# Excerpted passage
_____
He described that his wife had gifted him a pearl-handled .22 caliber pistol, joking that the last thing someone would say to him before he had to use the weapon would be “f——t.” And if Chappelle did end up going to jail for murder, to escape the roughness of prison he said he would simply claim to identify as a woman.

Chappelle continued with his bit, explaining that after getting the order of protection against his neighbor, he offered to pay for his rehab or therapy, because clearly the man was not mentally well.

He said the payment would have to be kept a secret, otherwise other people with no health insurance would come knocking on his door looking for medical help, adding that trans people would be among those asking him to pay for their surgeries.

Upon his closing and before bringing out friends and musicians, Chappelle quipped that he was glad about not being “totally cancelled,” which begs the question of whether or not he’s been taking any of the backlash he’s received since The Closer’s release seriously.
_____
# Dataset extract

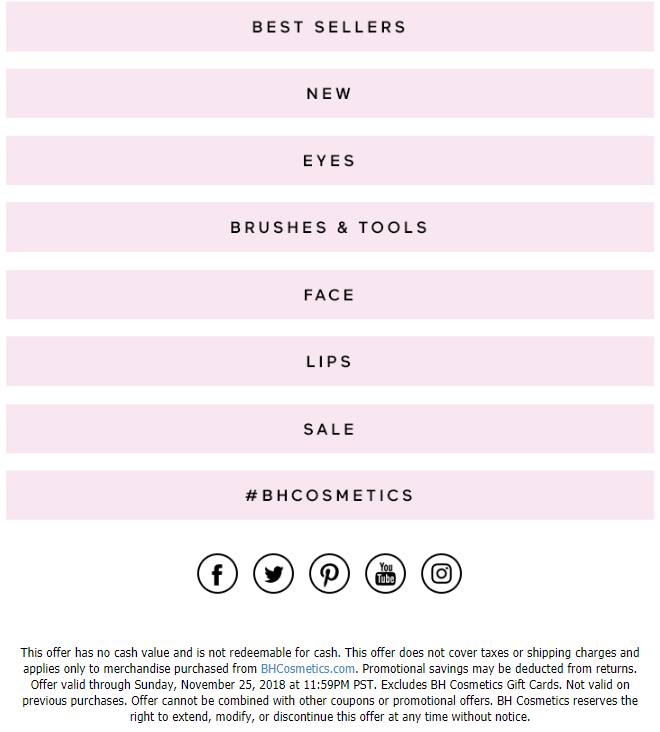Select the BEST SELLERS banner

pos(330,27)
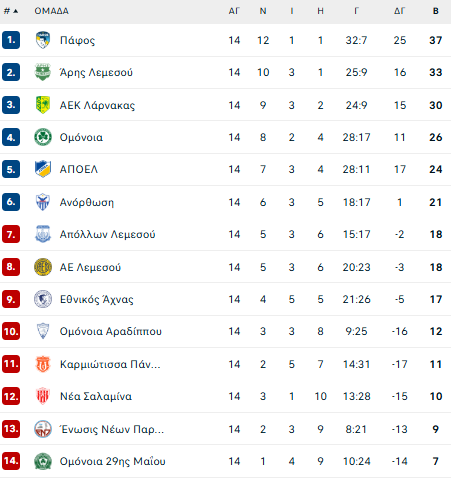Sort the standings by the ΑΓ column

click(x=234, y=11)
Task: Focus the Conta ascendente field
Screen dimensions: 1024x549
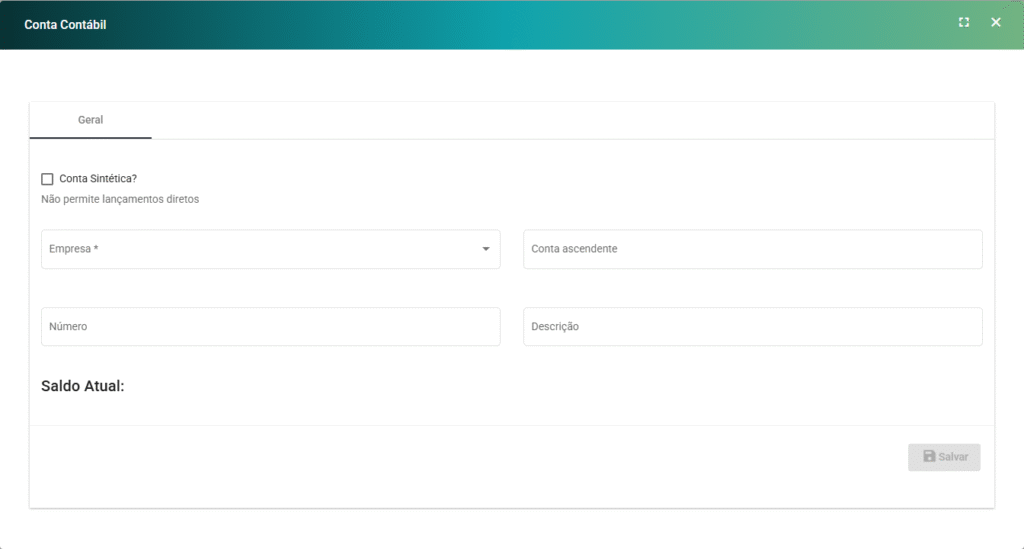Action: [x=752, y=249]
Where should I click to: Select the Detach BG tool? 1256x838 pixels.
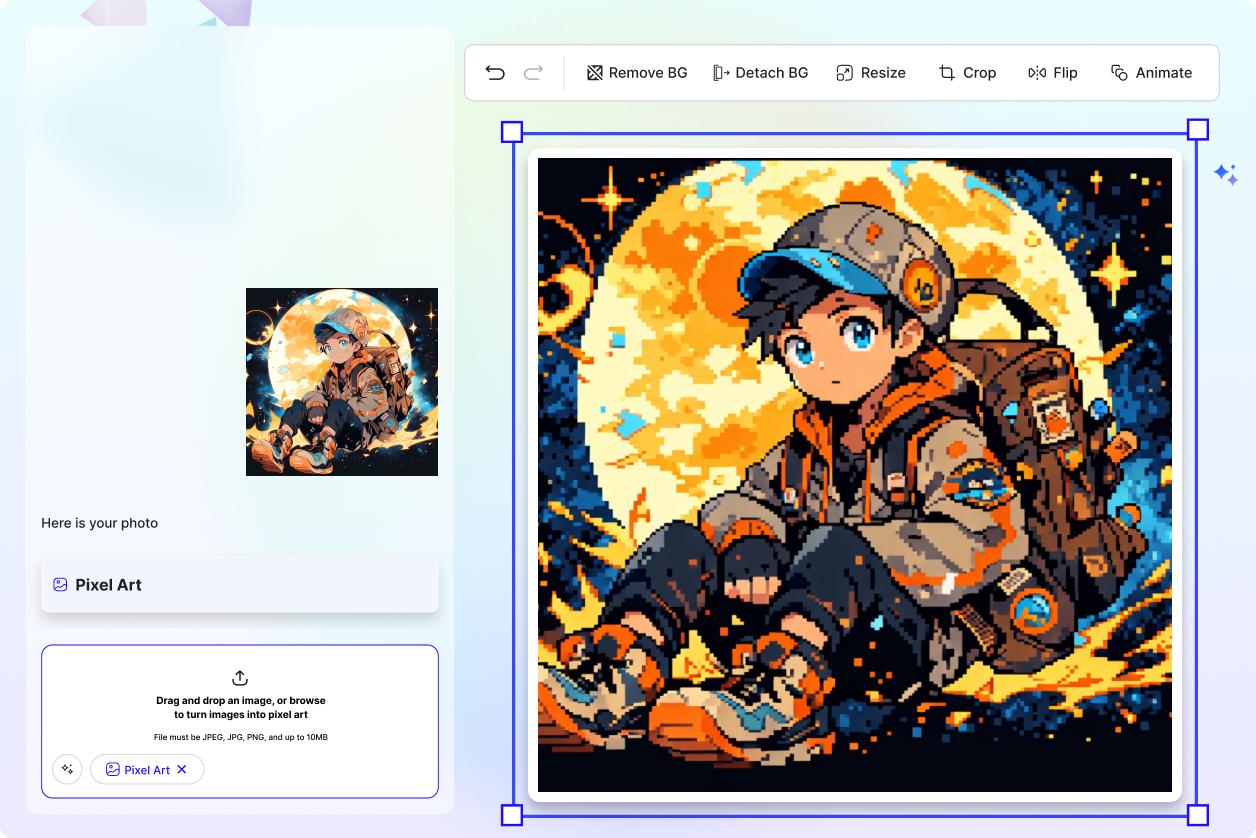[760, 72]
_____
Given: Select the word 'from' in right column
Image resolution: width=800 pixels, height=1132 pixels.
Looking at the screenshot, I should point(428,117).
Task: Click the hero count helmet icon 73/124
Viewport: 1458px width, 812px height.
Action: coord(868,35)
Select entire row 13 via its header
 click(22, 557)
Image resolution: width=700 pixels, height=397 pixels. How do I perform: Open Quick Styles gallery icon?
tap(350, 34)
_____
# Work request
Copy the passage about Chappelle's comedy set word for word, between "Upon his closing" and "Closer’s release seriously.", inclusive.

# Answer box
Upon his closing and before bringing out friends and musicians, Chappelle quipped that he was glad about not being “totally cancelled,” which begs the question of whether or not he’s been taking any of the backlash he’s received since The Closer’s release seriously.